* [Texto de lectura]:
CORRESPONSAL/CHINANDEGA
La Policía de Chinandega rastrea una banda dedicada desde finales del mes pasado al robo de tapas, medidores y llaves de pase, lo que ha provocado que en algunos barrios de la ciudad haya escasez de agua. Los robos también se han extendido al municipio de El Viejo.
Representantes de la Empresa Nicaragüense de Acueductos y Alcantarillados (Enacal) denunciaron ante la Dirección de Auxilio Judicial de la Policía que se han robado unos 200 medidores. Cabe destacar que el costo de los aparatos y la instalación de éstos ronda los 60 dólares.
El robo de los aparatos provoca el desperdicio del vital líquido por muchas horas, por lo que las cuadrillas de Enacal deben trabajar intensamente para solucionar el problema.
Lo que se conoce es que los ladrones venden a 40 córdobas la libra de cobre.
HASTA EN LAS ESCUELAS
En la escuela Efraín Tijerino, ubicada en la Colonia Roberto González, el susto de los maestros, padres de familia y estudiantes es que el lunes amanecieron sin las seis llaves que proporcionan agua potable al centro.
En el barrio San Agustín doña Cristina Penado notó la ausencia de agua y minutos después se percató que el medidor había sido arrancado y que el vital líquido corría por la calle del barrio.
La semana pasada cinco familias de la cuadra ubicada de la esquina conocida como Gallo y Villa, tres cuadras al Norte, experimentaron el robo de los medidores y el desperdicio de agua en las aceras.
El teniente Manuel Sequeira, portavoz policial, dijo que Enacal ha denunciado estos hechos.
“Se han hecho presentes varios ciudadanos también a interponer denuncias”, manifestó el oficial, quien confirmó el intenso rastreo de los ladrones que operan en horas de la madrugada.
Los barrios afectados en la ciudad de Chinandega son La Cruz, El Calvario, San Agustín, Guadalupe, Reparto Roberto González y 12 de Septiembre.

* [Muestra de registros]:

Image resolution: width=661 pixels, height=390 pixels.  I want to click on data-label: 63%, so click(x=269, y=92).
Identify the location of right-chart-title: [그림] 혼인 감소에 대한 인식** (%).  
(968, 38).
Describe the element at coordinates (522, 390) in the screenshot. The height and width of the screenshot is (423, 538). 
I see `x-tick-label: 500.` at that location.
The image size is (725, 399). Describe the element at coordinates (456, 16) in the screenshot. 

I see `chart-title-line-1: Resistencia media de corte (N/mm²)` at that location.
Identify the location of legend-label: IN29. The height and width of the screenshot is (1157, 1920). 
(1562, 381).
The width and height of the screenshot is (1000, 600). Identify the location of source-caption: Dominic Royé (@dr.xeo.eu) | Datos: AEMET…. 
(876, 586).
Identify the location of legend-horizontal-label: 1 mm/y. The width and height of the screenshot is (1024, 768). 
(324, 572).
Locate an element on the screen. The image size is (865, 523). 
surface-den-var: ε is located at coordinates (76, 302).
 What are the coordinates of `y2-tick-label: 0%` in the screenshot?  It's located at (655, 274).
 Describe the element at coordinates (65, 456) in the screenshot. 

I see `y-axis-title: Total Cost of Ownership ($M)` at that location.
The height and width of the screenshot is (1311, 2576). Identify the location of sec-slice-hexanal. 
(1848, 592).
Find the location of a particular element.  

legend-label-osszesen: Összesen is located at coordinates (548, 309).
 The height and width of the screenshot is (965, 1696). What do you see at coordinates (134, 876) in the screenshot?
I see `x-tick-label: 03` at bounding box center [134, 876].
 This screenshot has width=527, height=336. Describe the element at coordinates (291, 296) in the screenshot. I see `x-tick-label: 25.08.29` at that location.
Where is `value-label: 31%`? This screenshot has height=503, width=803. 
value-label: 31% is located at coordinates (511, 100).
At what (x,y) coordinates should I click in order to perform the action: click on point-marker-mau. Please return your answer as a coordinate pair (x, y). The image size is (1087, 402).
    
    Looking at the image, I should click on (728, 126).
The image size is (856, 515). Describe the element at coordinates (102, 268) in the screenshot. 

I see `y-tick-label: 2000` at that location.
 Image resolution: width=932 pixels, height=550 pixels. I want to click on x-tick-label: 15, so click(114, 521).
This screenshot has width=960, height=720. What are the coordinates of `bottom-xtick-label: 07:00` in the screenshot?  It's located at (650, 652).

* [Ejercicios propuestos]:
a: Resume en dos oraciones la noticia sobre los robos en Chinandega.
b: Reproduce el fragmento de la noticia sobre los robos en Chinandega que empieza en las palabras "El robo de los aparatos" y termina después de "en las aceras.".

* [Respuestas por tarea]:
a: La Policía de Chinandega rastrea una banda que, desde finales del mes pasado, roba tapas, medidores y llaves de pase, lo que ha causado escasez de agua en algunos barrios y se ha extendido a El Viejo. Enacal denunció el robo de unos 200 medidores, y los ladrones, que operan de madrugada, han afectado también a la escuela Efraín Tijerino y a vecinos de barrios como San Agustín.

b:
El robo de los aparatos provoca el desperdicio del vital líquido por muchas horas, por lo que las cuadrillas de Enacal deben trabajar intensamente para solucionar el problema.
Lo que se conoce es que los ladrones venden a 40 córdobas la libra de cobre.
HASTA EN LAS ESCUELAS
En la escuela Efraín Tijerino, ubicada en la Colonia Roberto González, el susto de los maestros, padres de familia y estudiantes es que el lunes amanecieron sin las seis llaves que proporcionan agua potable al centro.
En el barrio San Agustín doña Cristina Penado notó la ausencia de agua y minutos después se percató que el medidor había sido arrancado y que el vital líquido corría por la calle del barrio.
La semana pasada cinco familias de la cuadra ubicada de la esquina conocida como Gallo y Villa, tres cuadras al Norte, experimentaron el robo de los medidores y el desperdicio de agua en las aceras.